It takes far more work to delete/update than insert. My recent example is updating ~2TB of text data was about 40x slower than inserting 12TB (was trying to correct some large text truncation that occurred during migration into PG, ended up being faster to redo).
Updating rows of text data is going to be more work, because variable-length text can't be updated in-place. So in terms of allocating space, it's more like a delete plus an insert. That's not surprising. (An in-place update that doesn't touch indices is generally going to be faster than an insert, though.)
I'm not aware of instances where a delete is "far more work" than an equivalent insert though. That's not the general case, and I'm having a hard time thinking of any situations where that would be true.

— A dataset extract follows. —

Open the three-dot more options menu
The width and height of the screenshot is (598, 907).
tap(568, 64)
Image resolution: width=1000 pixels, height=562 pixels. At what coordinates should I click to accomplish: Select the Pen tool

Unless you're using zHeap, you have a narrow Heap-only-Tuples scenario where the indexes stay the same. TOAST kinda helps there, if the update is off the tuple area itself. The original zHeap docs have a lot of detail about why an UNDO log can help with long running transactions from the past etc.
That is a postgresql specific thing though. Mysql indexes were created with the idea of different storage engines in mind, so Mysql doesn't suffer from the index update ovehead on update/delete the same way.
Uber had a long blog post about switching to Mysql from Postgres for wide tables with hundreds of indexes. The HN entry is still there[1], but I can't read the original post now.
As a side note, I've used postgres partitions to the same effect to drop old data periodically - detach and then drop the partition instead of a direct DELETE (similar tricks in HBase existed).
Transactionally across related items with constraints it can explode fast.
If you've ever used FoundationDB this rapidly becomes the defining PITA due to the transaction size limits. Adding/inserting/updates are all far more predictably bounded.
Dumb question but why does the optimizer not just do that in secret then? Seems like something that should be detectable with some heuristics.
You can only do the DROP TABLE trick if you know nothing else is writing to the table at the same time. You know if that's the case, according to your business logic. The database has no idea.
The DROP TABLE trick effectively bypasses all the normal guarantees of data consistency. This is why it's so fast. But you have to know that that's a safe thing to do for your data.
The tricky part is that the latency characteristics of these operations would be pretty surprising and unintuitive. It has the same problems as virtual memory and mark/sweep GC; sometimes, depending on system state and things that other threads are doing, an unrelated operation might block for very long time periods and give you huge user-visible pauses. It's often better to force these expensive operations to be explicit so that the developer has to think through the latency & consistency implications and make the tradeoffs they want.
Technically correct, but for a small table with a high churn rate, the performance characteristics may be surprising in that the "n" in most big-O calculations includes all inserts since the last VACUUM, not the actual number of resident rows.
> disabling foreign key checks on large operations
And you have to know that, according to your business logic, what you're doing is safe.